The total length of the bridge is almost 190m, comprising a main span of 128m and two side spans of 30m. The bridge comprises two outwardly inclined arches made of tubular, steel-supporting, stiff transverse frames positioned at 8.5m intervals. The arches rise 10.6m above the crown of the deck at midspan, giving a span-to-rise ratio of about 12:1. They are fully fixed at their concrete springing points and support the deck via inclined hangers. The soffit of the bridge deck is 21.6m asl to provide adequate clearance above River Tiber whose average level is 8m asl.
 Competition entry
In 2000, an international design competition was organised by the Comune di Roma (Municipality of Rome) for a new pedestrian bridge to cross the River Tiber in Rome, the first dedicated, large-scale pedestrian bridge to be built over the river since Roman times.
The competition brief called for Ponte della Musica to be a new, flexible, public, open space which can be used for exhibitions, festivals and fairs. It also required that there be no intermediate piers in the river or on the banks, and that while initially built to carry pedestrians, the bridge had to be designed to carry a tram or bus route in the future.
Several structural solutions were proposed including suspension and cable stayed bridges. While cable structures have advantages in terms of flexibility and lightness, the visual intrusion of cables was considered unacceptable in this particular location. The combined requirements for vertical clearance, maximum slopes and the accommodation of tram or bus loading pointed to a shallow arch solution which is both elegant and simple in its effect.
The elegance of the arch is achieved by avoiding the need for bracing; resistance to buckling is achieved using the section of the tube and the stiff U-frames. The simplicity of the structural idea is maintained by through careful detailing of the main connections. At 20m, it is one of the widest pedestrian bridges ever built creating a large area of public realm.
The proposal by Buro Happold and Powell-Williams Architects was the cheapest of the competition entries and was awarded first prize in 2000. The design team was subsequently appointed to develop the scheme design.
 Response to the Brief
The response to the competition brief was a single-flight, shallow arch bridge with inclined arches. Between the main arches a series of frames are suspended, consisting of transverse girders rigidly connected to stiff hangers.
Early sketches and the model made during the competition show how similar the final bridge is to the original concept,. The design team was particular proud to have maintained the bridge's elegant form and details despite the planning and approvals process, two major flood events, protracted contractual negotiations, commercial pressures, the introduction of seismic design requirements and value engineering by the contractors over a period of more than 10 years.

* **Written request**
According to the passage on Ponte della Musica, why was a shallow arch chosen instead of the suspension and cable-stayed options? Answer in one to three sentences. These items have nothing to do with the passage on Ponte della Musica.

(Entries pointing to words and elements)
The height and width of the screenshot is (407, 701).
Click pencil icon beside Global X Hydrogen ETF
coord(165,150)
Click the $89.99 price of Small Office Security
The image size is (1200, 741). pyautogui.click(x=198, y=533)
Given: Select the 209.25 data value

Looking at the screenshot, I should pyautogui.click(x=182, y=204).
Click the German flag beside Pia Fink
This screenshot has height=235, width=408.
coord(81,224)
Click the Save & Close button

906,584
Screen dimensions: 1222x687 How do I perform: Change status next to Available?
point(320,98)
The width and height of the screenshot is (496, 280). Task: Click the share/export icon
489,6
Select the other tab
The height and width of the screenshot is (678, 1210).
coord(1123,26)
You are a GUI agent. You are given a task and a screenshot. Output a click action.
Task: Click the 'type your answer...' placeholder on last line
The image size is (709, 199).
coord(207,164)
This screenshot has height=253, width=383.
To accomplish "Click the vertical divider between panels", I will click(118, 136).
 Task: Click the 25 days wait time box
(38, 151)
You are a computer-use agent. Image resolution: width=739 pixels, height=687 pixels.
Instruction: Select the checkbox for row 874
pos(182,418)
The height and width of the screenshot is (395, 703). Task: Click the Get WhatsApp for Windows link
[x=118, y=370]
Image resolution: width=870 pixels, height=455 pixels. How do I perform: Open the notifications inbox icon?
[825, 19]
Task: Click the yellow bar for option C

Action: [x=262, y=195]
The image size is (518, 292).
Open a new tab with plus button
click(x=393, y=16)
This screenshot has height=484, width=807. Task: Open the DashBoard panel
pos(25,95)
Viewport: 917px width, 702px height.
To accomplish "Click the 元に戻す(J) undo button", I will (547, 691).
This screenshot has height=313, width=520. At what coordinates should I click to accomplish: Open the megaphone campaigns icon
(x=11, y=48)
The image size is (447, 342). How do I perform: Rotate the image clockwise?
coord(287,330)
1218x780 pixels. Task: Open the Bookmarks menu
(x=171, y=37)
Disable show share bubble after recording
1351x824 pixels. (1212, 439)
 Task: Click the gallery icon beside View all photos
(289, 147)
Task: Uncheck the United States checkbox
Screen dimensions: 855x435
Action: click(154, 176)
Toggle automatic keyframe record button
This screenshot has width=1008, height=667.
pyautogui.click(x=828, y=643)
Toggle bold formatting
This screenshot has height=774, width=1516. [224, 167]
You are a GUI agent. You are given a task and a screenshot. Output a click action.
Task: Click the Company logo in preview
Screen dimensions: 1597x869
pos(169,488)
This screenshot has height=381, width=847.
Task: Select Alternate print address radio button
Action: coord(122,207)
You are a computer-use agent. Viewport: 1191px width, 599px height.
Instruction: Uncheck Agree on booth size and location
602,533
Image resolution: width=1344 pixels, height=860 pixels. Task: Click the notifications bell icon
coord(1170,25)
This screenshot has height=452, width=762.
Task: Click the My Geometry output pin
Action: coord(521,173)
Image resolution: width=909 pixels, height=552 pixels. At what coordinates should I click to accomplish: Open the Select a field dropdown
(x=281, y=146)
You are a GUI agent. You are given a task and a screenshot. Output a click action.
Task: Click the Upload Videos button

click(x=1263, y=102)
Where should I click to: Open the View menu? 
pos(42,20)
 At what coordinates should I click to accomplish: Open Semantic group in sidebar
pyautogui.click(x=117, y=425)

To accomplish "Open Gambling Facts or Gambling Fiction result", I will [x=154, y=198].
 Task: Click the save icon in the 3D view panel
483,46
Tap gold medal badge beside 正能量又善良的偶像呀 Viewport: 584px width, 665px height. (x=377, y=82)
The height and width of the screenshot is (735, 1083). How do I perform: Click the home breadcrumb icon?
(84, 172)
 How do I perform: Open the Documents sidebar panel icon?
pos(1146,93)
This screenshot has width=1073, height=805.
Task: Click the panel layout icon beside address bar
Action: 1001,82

* **Solution**
Cable structures offered flexibility and lightness, but the visual intrusion of cables was considered unacceptable in this location. The combined requirements for vertical clearance, maximum slopes and future tram or bus loading pointed to a shallow arch, which is both elegant and simple in its effect.